[EXERCISE BRIEF]:
Can you rewrite the part of the material that opens with the line containing "has height=1408, width=2004." and closes with the last line, changing "carbon dioxide" to "oxygen" and keeping everything else the same? Leave the pictures out of your answer.

+++++

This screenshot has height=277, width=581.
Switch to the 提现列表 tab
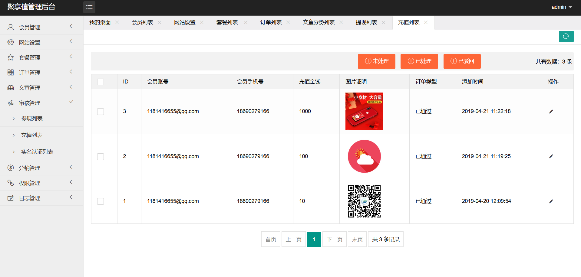point(366,22)
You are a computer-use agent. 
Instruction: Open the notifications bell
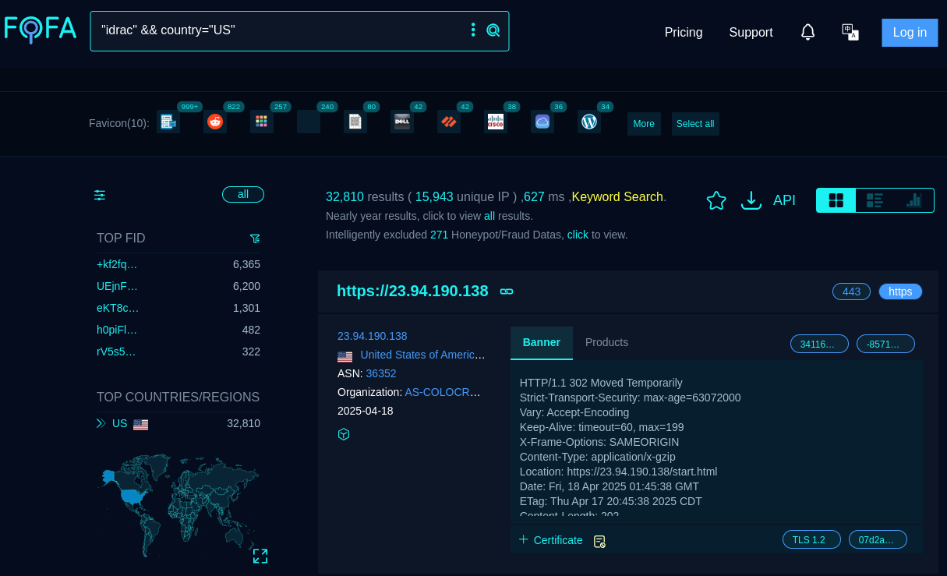click(x=807, y=32)
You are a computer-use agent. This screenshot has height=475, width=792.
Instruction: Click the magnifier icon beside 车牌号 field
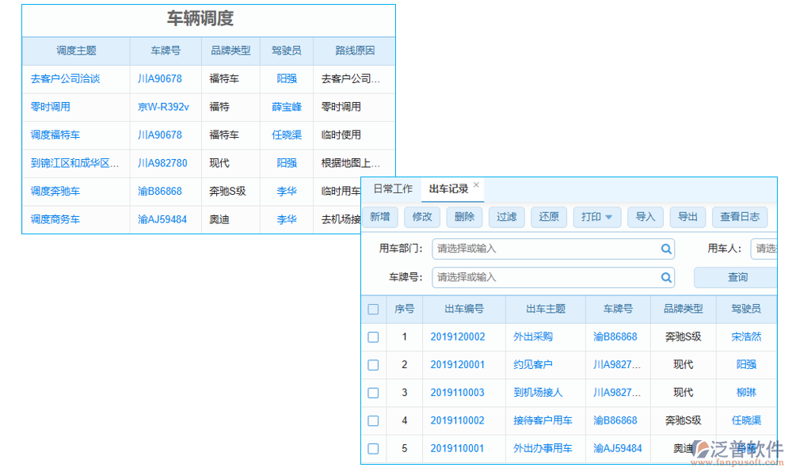(666, 278)
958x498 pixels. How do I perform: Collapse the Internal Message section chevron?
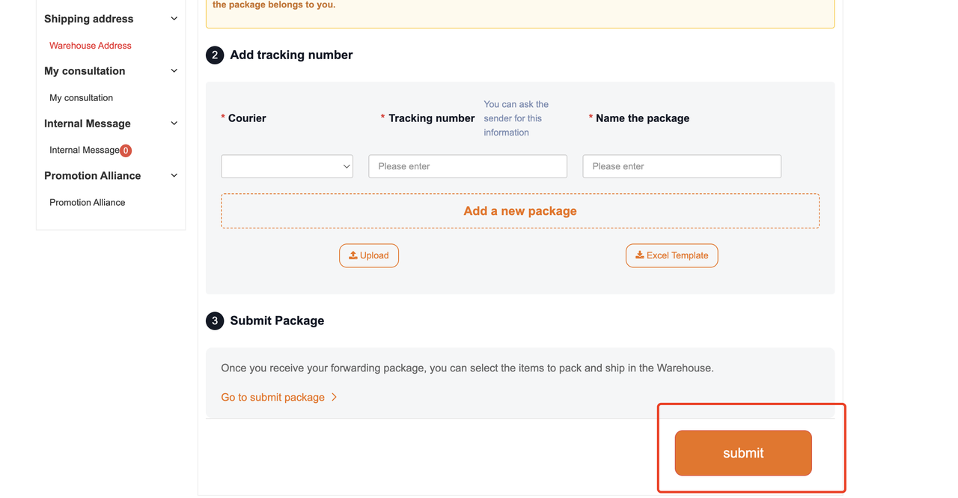click(x=174, y=124)
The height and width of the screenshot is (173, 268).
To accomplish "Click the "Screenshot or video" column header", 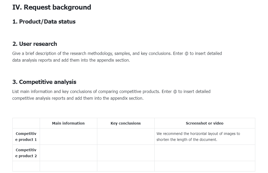I will tap(204, 123).
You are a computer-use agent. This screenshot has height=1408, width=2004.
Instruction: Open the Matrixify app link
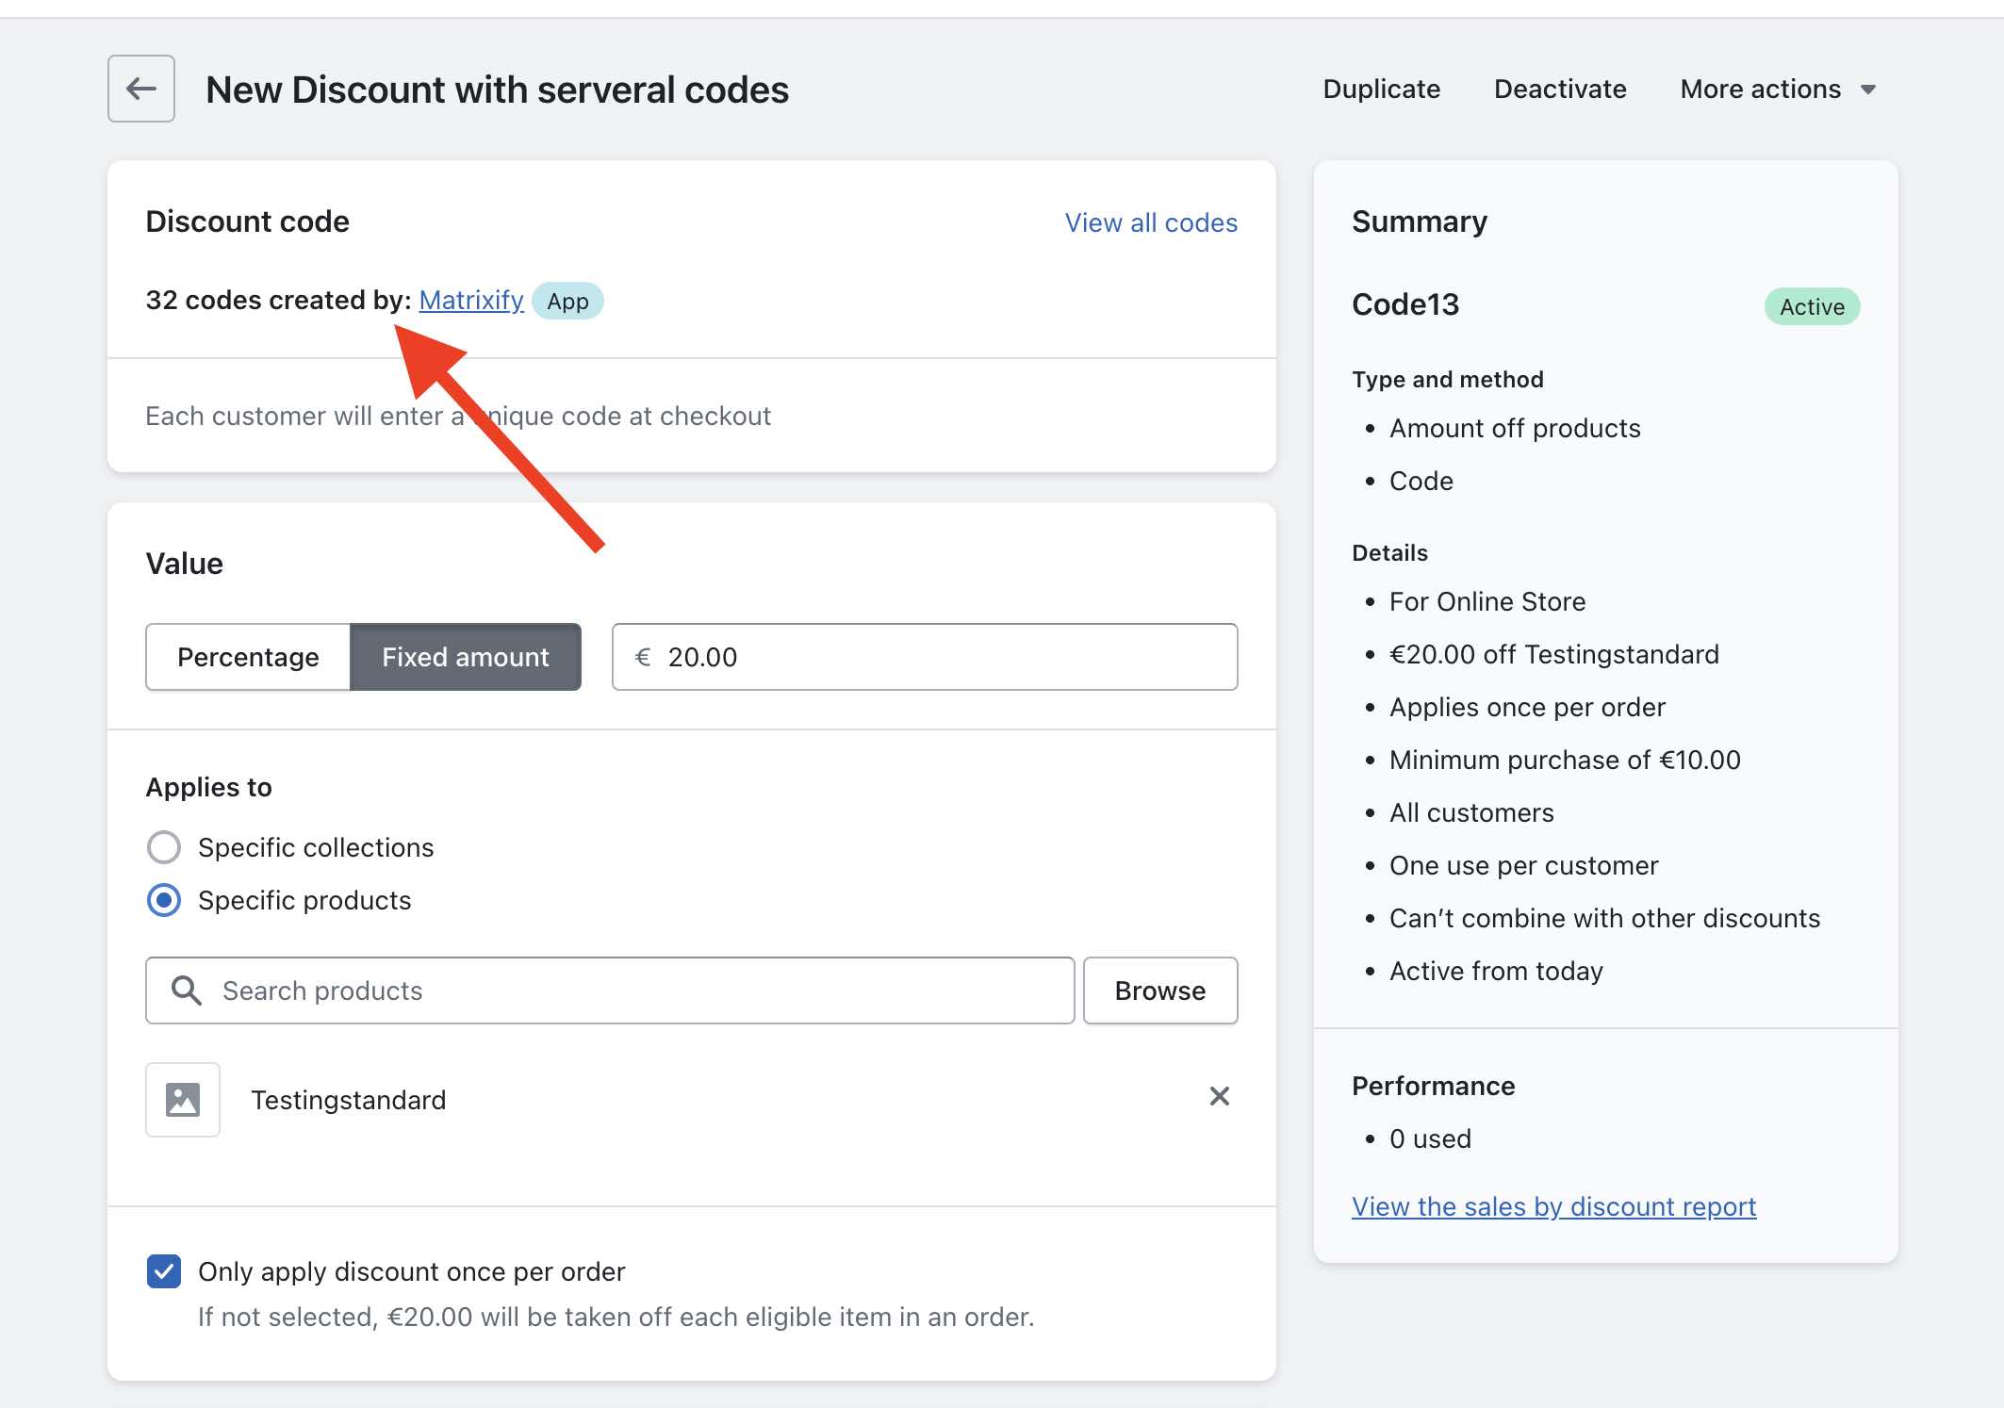(470, 300)
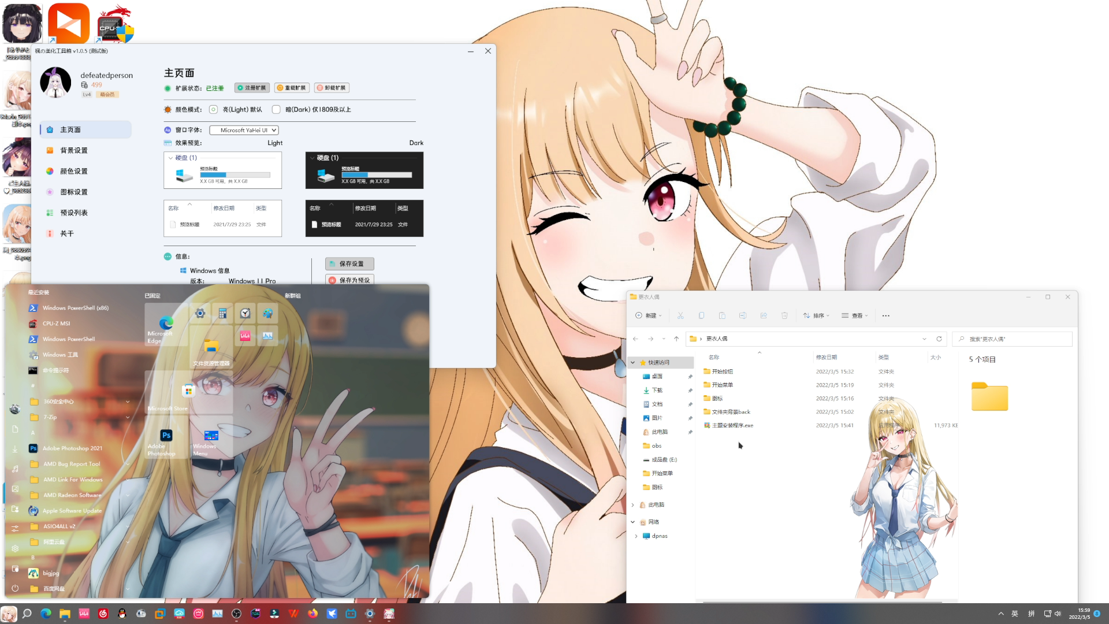Collapse the 快速访问 quick access tree node

632,362
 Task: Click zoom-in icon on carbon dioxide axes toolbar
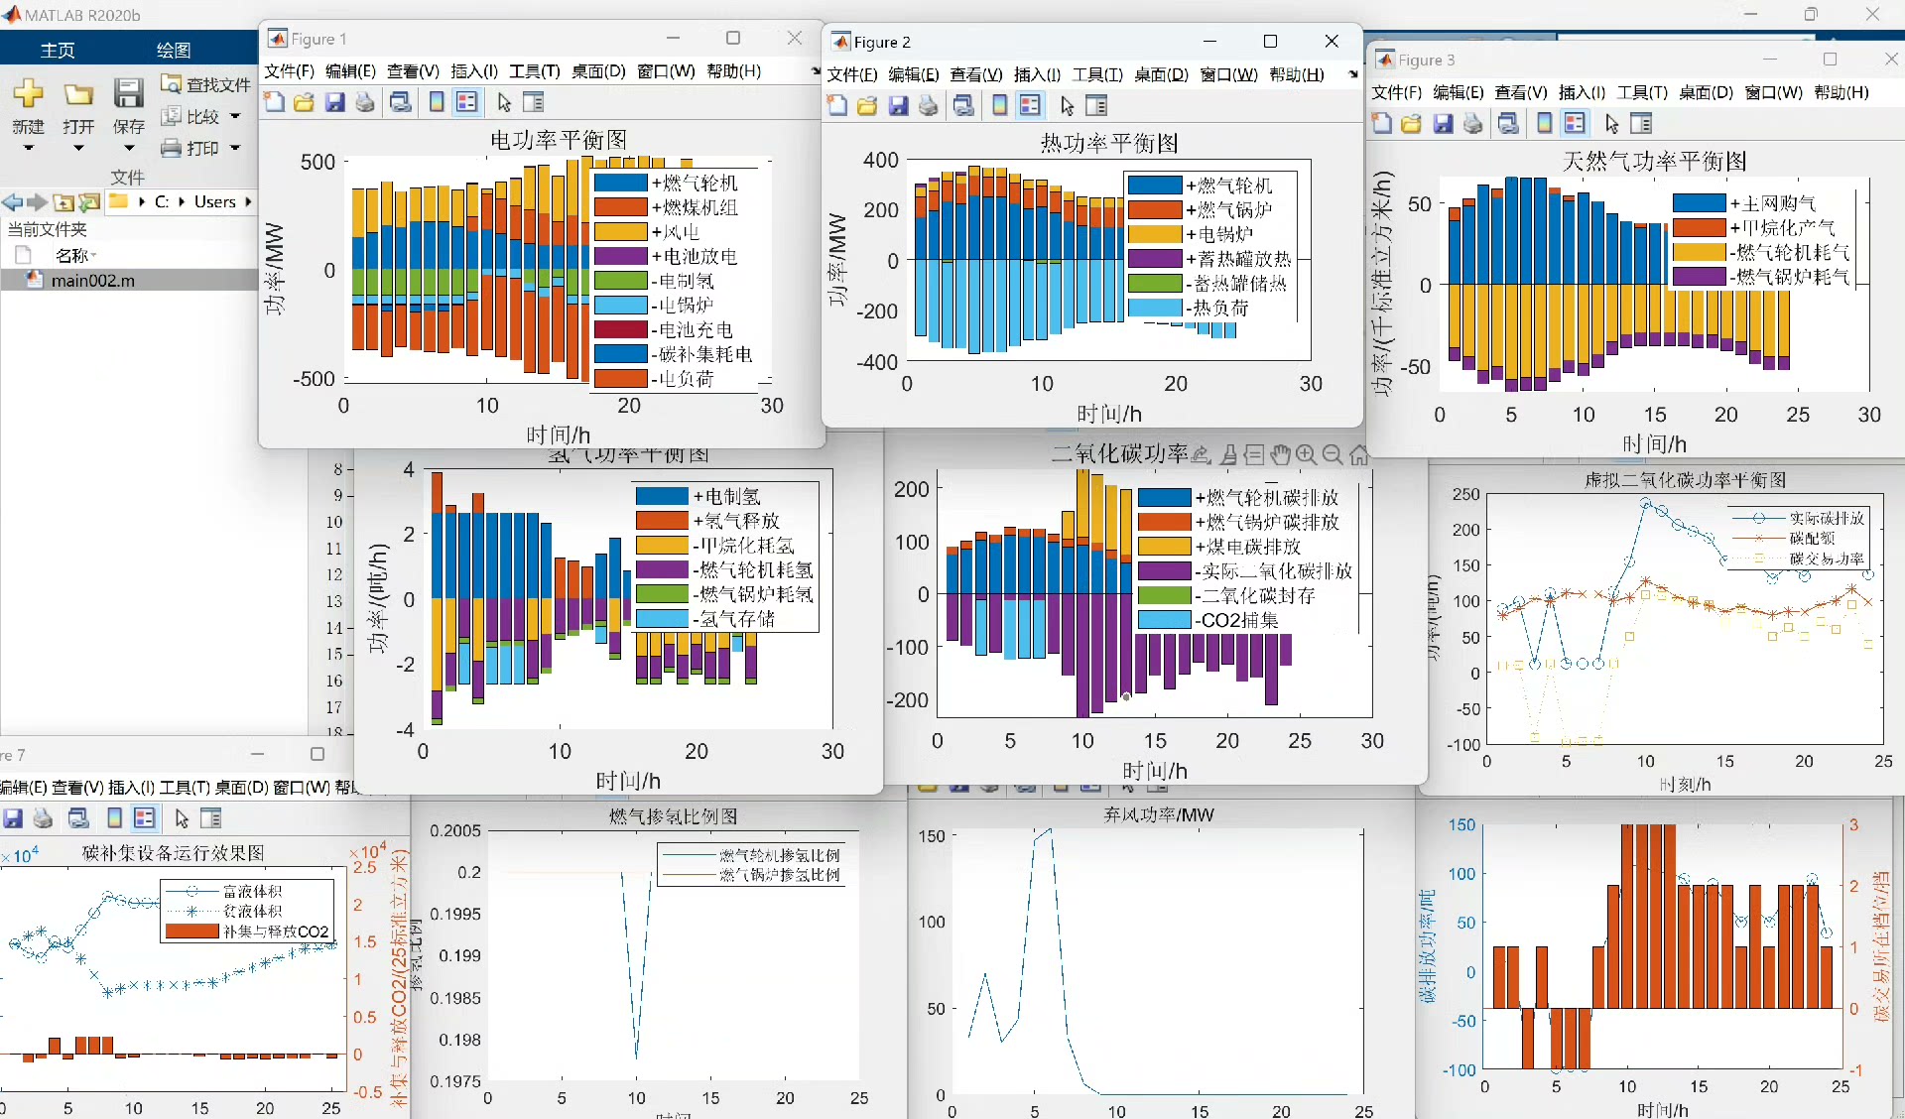1307,455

+++++

[COMPLETED EXERCISE]:
You are a computer-use agent. This screenshot has height=1408, width=2004.
Instruction: Open the Matrixify app link
(470, 300)
Collapse the 快速访问 quick access tree node

632,362
 Task: Click zoom-in icon on oxygen axes toolbar
1307,455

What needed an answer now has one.